The American Association for Justice (formerly known as the American Trial Lawyers Association) is up in arms over pre-emption. What else is new.
James V. DeLong, vice president of the Convergence Law Institute, writes about the immense pressure Congress will experience in the coming months from trial lawyers desperate to see the FDA stripped of its authority in exercising the power of pre-emption.
One of the more relevant excerpts from Mr. DeLong’s analysis of the rigorous FDA drug approval process is the following:
“First, drugs are powerful. That is why they work. That is also why they can do harm. Determining the potential effects, intended and otherwise, and then balancing the possibilities of good and harm is difficult, and taxes the capabilities of the medical and scientific communities. To think that the enterprise should then be repeated in every state in the form of a trial in front of lay judges and jurors is insane. This is not meant to insult juries -- Merck did win most of the Vioxx cases - but simple industrial efficiency dictates that the task should be done once, as well as we can do it. And Merck also paid almost $5 billion in settlement, money that could have been spent on drug research, or even to compensate the very limited number of people who were actually harmed by the drug.”

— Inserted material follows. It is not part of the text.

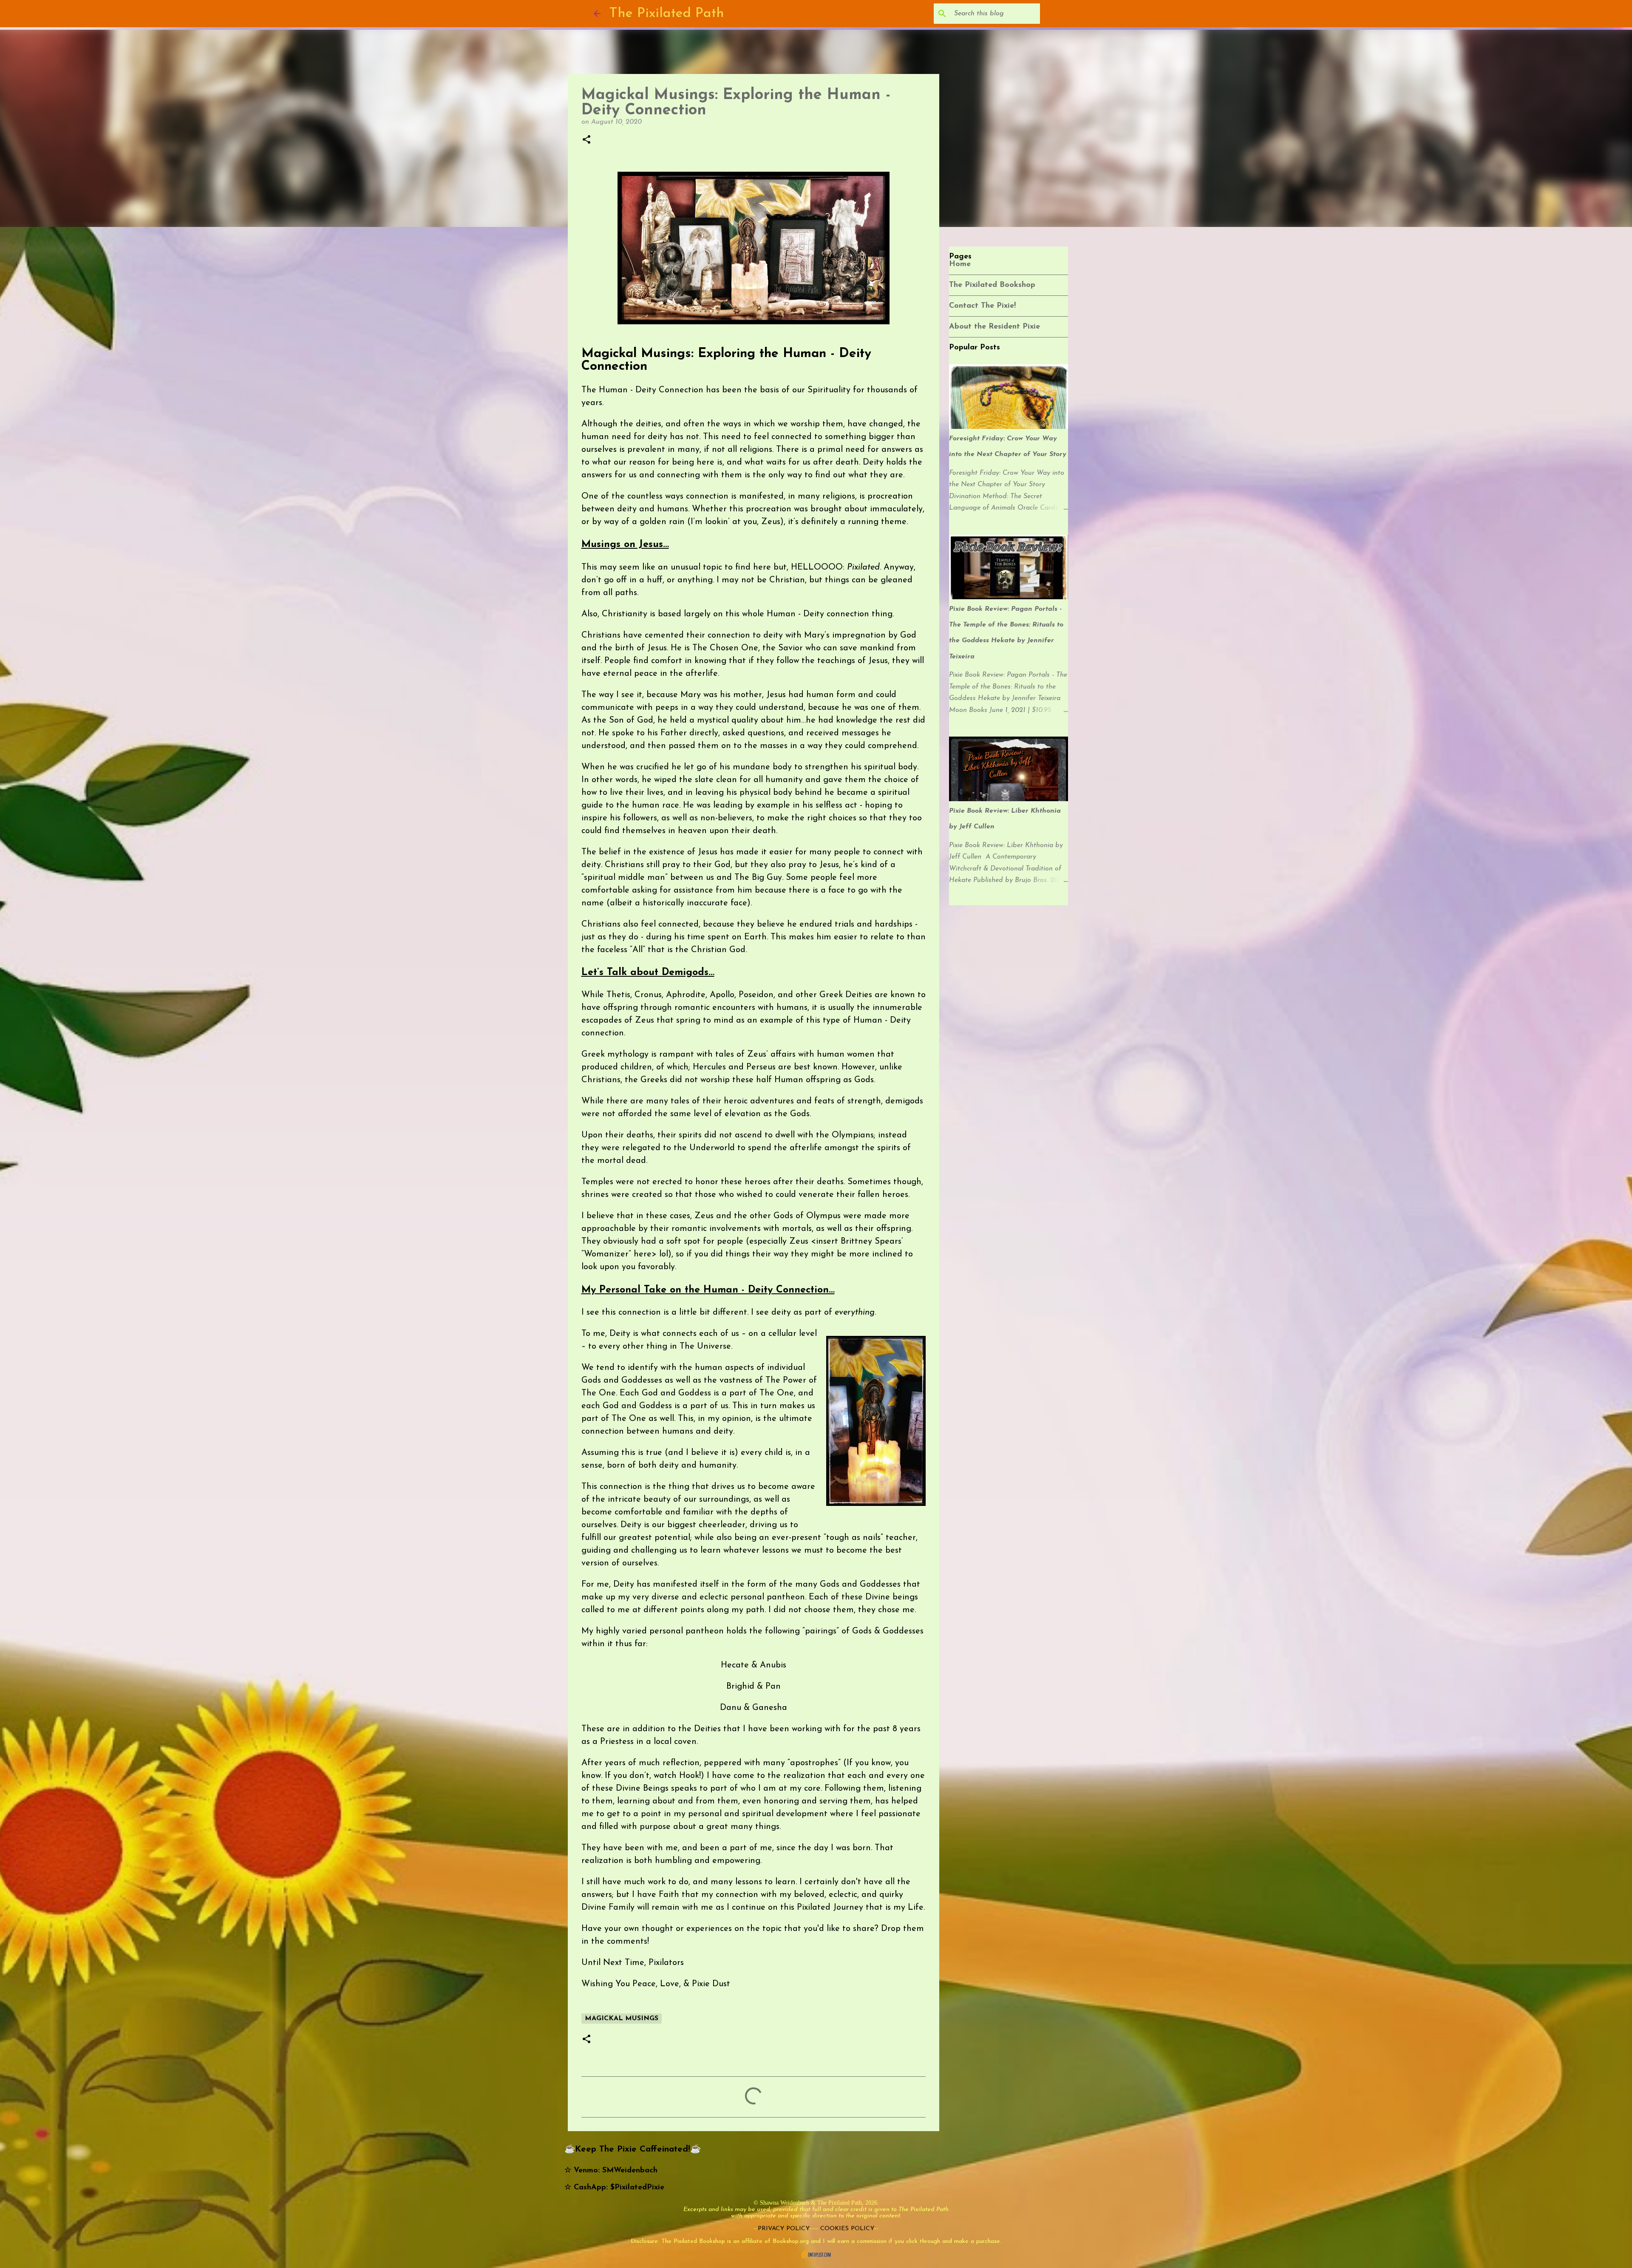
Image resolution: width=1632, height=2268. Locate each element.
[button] (586, 140)
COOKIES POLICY (847, 2228)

Somebody should send this to AAJ’s former president Kathleen Flynn Peterson.
Some may remember that Mrs. Flynn attacked CMPI last year after we issued our “Insta-Americans” study exposing the sordid ways in which trial attorneys mislead Americans on medical issues.
In particular, the report notes that google search results are “dominated by Web sites paid for and sponsored by either class action law firms or legal marketing sites searching for plaintiff referrals.”
Suffice it to say, AAJ’s then-president Kathleen Flynn Peterson was none to happy with the report. AAJ issued a press release declaring that our study is “laughable at best.”
Well, some might argue that the ATLA being re-named the American Association for Justice is not only ironic but also “laughable at best.”
AAJ’s work has very little to do with sound science or justice and everything to do with trial lawyers getting a big payday under the guise of securing justice for supposed victims of prescription drugs.